Discovering Data with rgbif

Preamble, Package-Loading, and GBIF API Credential Registering (click here):
## Custom install & load function
install.load.package <- function(x) {
  if (!require(x, character.only = TRUE)) {
    install.packages(x, repos = "http://cran.us.r-project.org")
  }
  require(x, character.only = TRUE)
}
## names of packages we want installed (if not installed yet) and loaded
package_vec <- c(
  "rgbif",
  "knitr", # for rmarkdown table visualisations
  "rnaturalearth", # for shapefile access
  "sf", # for transforming polygons into wkt format
  "ggplot2", # for visualisations
  "networkD3", # for sankey plots
  "htmlwidgets", # for sankey inclusion in website
  "leaflet", # for map visualisation
  "pbapply" # for apply functions with progress bars which I use in hidden code chunks
)
## executing install & load for each package
sapply(package_vec, install.load.package)
##         rgbif         knitr rnaturalearth            sf       ggplot2     networkD3 
##          TRUE          TRUE          TRUE          TRUE          TRUE          TRUE 
##   htmlwidgets       leaflet       pbapply 
##          TRUE          TRUE          TRUE
options(gbif_user = "my gbif username")
options(gbif_email = "my registred gbif e-mail")
options(gbif_pwd = "my gbif password")

First, we need to register the correct usageKey for Calluna vulgaris:

sp_name <- "Calluna vulgaris"
sp_backbone <- name_backbone(name = sp_name)
sp_key <- sp_backbone$usageKey

With usageKey in hand, we are now ready to discover relevant data for our study needs. Doing so is a complex task mediated through rigurous metadata standards on GBIF.

GBIF hosts tons of data. Finding the right subset thereof can be difficult.

Data on GBIF is indexed according to the Darwin Core Standard. Any discovery of data can be augmented by matching terms of the Darwin Core with desired subset characteristics. Here, I will show how we can build an increasingly complex query for Calluna vulgaris records.

At base, we will start with the functions occc_count(...) and occ_search(...):

occ_count(taxonKey = sp_key)
## [1] 882471
occ_search(taxonKey = sp_key, limit = 0)$meta$count
## [1] 882471

Using both of these, we obtain the same output of $8.82471\times 10^{5}$ Calluna vulgaris records mediated by GBIF. Note that this number will likely be higher for you as data is continually added to the GBIF indexing and this document here is frozen in time (it was last updated on 2023-05-24).

When wanting to discover data matching Darwin Core Terms with multiple characteristics, these can be fed to the occ_search(...) function as strings with semicolons separating desired characteristics (e.g., year = "2000;2001").

Spatial Limitation

By default, discovery of data through GBIF considers the entire Earth.
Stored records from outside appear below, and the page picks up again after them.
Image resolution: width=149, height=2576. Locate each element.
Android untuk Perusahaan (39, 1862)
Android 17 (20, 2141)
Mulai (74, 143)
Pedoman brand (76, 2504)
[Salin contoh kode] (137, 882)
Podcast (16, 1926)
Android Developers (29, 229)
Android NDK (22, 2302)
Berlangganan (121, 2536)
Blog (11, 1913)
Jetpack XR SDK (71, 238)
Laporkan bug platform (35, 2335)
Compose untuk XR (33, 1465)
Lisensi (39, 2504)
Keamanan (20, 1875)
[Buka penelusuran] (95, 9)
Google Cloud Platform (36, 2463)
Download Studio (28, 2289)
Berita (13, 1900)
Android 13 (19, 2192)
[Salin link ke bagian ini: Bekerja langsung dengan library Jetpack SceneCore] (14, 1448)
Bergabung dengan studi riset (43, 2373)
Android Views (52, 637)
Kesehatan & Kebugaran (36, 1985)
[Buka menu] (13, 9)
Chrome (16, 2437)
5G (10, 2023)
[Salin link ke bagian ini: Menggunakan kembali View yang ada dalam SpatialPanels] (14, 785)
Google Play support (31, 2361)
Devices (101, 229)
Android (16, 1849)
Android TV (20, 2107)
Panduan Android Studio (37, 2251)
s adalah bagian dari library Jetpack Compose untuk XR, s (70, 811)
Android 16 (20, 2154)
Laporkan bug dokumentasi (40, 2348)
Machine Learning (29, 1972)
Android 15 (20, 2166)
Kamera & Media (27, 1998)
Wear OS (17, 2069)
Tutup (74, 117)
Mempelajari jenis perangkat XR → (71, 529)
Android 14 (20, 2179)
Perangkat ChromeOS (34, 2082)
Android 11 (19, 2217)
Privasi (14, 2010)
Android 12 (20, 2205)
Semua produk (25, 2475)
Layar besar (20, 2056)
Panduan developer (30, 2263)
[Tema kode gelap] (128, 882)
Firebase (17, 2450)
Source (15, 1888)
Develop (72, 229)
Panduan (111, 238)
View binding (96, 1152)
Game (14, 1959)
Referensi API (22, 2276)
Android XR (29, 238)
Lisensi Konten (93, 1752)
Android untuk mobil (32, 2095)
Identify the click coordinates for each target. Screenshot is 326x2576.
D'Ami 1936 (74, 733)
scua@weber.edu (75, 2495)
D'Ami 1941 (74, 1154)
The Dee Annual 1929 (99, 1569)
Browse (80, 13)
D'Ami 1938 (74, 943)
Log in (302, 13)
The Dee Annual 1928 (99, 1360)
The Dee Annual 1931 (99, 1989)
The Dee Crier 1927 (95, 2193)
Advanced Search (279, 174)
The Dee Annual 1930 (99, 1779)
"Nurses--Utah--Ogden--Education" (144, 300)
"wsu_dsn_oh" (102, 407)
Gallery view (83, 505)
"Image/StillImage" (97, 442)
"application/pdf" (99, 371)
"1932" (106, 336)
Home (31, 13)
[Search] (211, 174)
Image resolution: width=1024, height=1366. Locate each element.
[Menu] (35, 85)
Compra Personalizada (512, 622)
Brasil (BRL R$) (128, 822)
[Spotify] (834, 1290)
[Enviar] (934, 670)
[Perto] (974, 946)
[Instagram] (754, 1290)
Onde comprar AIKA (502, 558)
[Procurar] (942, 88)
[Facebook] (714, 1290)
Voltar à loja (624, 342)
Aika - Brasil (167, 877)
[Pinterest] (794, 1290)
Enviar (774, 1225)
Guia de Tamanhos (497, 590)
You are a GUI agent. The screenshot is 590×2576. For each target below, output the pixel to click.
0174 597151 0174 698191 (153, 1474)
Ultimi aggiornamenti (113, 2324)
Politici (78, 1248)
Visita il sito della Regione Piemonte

However, that is rarely needed for specific study purposes and so it may be useful to constrain data discovery to areas of interest.

By Country Code

First, let’s limit our search by a specific region. In this case, we are interested in occurrences of Calluna vulgaris across Norway. Countries are indexed according to ISO2 names (two-letter codes, see enumeration_country()):

occ_NO <- occ_search(taxonKey = sp_key, country = "NO")
occ_NO$meta$count
## [1] 36503

Here is how Caluna vulgaris records are distributed across countries according to GBIF on 2023-05-24:

Click here for code necessary to create the figure below.
occ_countries <- occ_count(
  taxonKey = sp_key,
  facet = c("country"),
  facetLimit = nrow(enumeration_country())
)
occ_countries <- cbind(
  occ_countries,
  data.frame(
    GBIF = "GBIF",
    Countries = enumeration_country()$title[
      match(occ_countries$country, enumeration_country()$iso2)
    ]
  )
)
occ_countries$Records <- as.numeric(occ_countries$count)
occ_countries <- occ_countries[occ_countries$Records != 0, ]
occ_countries <- occ_countries[, -1]

plot_df <- rbind(
  occ_countries[order(occ_countries$Records, decreasing = TRUE)[1:10], -1],
  data.frame(
    GBIF = "GBIF",
    Countries = "Others",
    Records = sum(occ_countries$Records[order(occ_countries$Records, decreasing = TRUE)[-1:-10]])
  )
)
plot_df$Countries[plot_df$Countries == "United Kingdom of Great Britain and Northern Ireland"] <- "United Kingdom"
alluvial_df <- plot_df


my_color <- 'd3.scaleOrdinal() .range(["#FDE725FF","#1F9E89FF"])'

links <- alluvial_df
colnames(links) <- c("source", "target", "value")
nodes <- data.frame(
  name = c("GBIF", alluvial_df$Countries),
  group = c("a", rep("b", nrow(alluvial_df)))
)
links$IDsource <- match(links$source, nodes$name) - 1
links$IDtarget <- match(links$target, nodes$name) - 1

SN <- sankeyNetwork(
  Links = links, Nodes = nodes,
  Source = "IDsource", Target = "IDtarget",
  Value = "value", NodeID = "name",
  colourScale = my_color, NodeGroup = "group",
  sinksRight = FALSE, nodeWidth = 40, fontSize = 13, nodePadding = 5
)
networkD3::saveNetwork(network = SN, file = "SankeyCountry.html", selfcontained = TRUE)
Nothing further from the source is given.